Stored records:
▬▬▬

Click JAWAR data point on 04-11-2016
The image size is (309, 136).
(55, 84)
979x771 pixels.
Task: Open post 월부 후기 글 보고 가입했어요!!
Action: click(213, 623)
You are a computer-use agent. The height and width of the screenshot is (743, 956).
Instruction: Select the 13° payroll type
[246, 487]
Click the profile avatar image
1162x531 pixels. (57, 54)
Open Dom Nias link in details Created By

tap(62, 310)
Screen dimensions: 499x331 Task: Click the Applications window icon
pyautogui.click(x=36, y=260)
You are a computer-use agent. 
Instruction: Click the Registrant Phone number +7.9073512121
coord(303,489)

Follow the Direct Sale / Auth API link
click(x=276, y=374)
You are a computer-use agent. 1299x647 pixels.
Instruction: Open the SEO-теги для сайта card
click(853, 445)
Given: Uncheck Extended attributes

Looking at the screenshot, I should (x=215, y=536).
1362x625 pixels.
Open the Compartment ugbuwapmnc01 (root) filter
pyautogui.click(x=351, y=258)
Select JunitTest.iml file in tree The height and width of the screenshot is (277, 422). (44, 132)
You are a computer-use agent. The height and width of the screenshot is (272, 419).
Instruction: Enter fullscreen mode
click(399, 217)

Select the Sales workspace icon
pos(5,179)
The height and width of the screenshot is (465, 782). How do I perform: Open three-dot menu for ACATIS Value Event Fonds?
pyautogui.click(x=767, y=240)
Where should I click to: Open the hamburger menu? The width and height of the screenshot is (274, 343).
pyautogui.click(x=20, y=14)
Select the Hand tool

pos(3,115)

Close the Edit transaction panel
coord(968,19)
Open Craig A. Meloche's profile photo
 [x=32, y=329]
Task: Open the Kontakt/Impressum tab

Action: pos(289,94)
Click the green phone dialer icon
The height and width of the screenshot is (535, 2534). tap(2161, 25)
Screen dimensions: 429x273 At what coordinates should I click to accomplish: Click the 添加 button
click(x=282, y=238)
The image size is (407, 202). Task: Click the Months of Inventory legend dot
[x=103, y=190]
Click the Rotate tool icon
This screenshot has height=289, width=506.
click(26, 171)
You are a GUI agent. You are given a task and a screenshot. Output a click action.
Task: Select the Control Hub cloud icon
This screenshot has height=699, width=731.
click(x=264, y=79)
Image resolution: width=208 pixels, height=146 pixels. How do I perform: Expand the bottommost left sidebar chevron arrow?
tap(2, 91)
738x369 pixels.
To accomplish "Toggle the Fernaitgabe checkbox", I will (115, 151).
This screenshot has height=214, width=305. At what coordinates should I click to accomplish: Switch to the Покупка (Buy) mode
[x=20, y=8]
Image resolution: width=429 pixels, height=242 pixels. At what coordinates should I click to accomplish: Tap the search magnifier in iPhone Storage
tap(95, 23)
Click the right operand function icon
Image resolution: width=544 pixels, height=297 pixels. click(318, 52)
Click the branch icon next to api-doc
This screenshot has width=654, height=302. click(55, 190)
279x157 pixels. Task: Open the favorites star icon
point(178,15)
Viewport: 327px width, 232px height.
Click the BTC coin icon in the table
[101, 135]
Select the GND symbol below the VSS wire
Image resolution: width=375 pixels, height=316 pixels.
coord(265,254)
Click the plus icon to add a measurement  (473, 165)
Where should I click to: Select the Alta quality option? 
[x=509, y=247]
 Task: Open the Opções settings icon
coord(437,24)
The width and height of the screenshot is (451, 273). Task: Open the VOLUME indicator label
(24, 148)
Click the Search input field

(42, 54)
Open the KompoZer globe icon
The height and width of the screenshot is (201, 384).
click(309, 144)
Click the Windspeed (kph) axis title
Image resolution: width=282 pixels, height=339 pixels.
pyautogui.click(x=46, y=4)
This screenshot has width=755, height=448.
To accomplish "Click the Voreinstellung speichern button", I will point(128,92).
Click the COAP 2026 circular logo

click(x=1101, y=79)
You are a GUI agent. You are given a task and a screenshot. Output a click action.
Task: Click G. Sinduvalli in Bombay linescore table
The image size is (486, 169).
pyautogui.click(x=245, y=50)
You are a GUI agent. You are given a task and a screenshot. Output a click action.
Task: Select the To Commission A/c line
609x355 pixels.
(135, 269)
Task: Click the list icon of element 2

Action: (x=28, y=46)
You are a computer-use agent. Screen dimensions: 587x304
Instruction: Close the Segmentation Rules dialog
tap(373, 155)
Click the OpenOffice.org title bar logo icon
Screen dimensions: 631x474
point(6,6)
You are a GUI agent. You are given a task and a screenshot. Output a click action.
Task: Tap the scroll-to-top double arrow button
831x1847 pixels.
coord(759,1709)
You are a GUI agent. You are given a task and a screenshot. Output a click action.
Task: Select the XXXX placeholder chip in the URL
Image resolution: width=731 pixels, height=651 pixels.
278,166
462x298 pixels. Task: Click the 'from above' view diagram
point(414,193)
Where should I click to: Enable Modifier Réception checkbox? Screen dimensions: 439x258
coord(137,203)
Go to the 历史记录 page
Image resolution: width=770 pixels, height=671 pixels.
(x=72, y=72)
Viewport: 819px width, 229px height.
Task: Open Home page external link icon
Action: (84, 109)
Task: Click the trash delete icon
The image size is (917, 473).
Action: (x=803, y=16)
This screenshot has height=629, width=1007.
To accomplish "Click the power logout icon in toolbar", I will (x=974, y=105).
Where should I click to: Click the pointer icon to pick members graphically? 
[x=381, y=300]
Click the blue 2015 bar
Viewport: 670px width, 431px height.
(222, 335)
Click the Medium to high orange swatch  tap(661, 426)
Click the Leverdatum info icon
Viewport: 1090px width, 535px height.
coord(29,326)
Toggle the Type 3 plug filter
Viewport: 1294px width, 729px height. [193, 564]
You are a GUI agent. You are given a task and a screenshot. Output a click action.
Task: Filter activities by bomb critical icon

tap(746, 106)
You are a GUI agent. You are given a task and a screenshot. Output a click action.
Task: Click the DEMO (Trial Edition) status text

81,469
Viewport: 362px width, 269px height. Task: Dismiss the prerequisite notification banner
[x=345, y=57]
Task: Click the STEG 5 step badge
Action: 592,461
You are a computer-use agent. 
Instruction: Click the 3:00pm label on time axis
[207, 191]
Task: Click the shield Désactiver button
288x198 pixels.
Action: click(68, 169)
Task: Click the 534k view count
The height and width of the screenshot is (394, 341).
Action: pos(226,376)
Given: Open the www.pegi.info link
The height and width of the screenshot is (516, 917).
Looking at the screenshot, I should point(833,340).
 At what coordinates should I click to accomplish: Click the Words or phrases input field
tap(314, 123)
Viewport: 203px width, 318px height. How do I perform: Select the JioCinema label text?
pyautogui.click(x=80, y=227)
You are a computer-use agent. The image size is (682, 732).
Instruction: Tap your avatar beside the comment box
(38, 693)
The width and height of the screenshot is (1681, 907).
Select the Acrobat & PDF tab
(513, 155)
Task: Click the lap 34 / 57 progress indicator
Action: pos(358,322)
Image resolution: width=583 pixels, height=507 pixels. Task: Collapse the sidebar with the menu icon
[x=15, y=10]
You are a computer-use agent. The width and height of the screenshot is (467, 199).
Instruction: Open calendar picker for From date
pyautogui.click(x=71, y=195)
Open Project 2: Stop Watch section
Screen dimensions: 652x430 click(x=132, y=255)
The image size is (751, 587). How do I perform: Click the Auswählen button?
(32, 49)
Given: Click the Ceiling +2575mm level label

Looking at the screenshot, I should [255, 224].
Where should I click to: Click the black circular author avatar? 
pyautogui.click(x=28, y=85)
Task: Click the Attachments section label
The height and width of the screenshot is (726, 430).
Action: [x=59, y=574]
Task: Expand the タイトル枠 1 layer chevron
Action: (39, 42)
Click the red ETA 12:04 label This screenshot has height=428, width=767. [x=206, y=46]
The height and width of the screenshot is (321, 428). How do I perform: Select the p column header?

▬▬▬

**TASK DESCRIPTION:** Give back exactly the lines above, from the line containing "Task: Open the Opções settings icon" through the line containing "Open the KompoZer globe icon", with both end lines and nothing more.

**RESPONSE:**
 Task: Open the Opções settings icon
coord(437,24)
The width and height of the screenshot is (451, 273). Task: Open the VOLUME indicator label
(24, 148)
Click the Search input field

(42, 54)
Open the KompoZer globe icon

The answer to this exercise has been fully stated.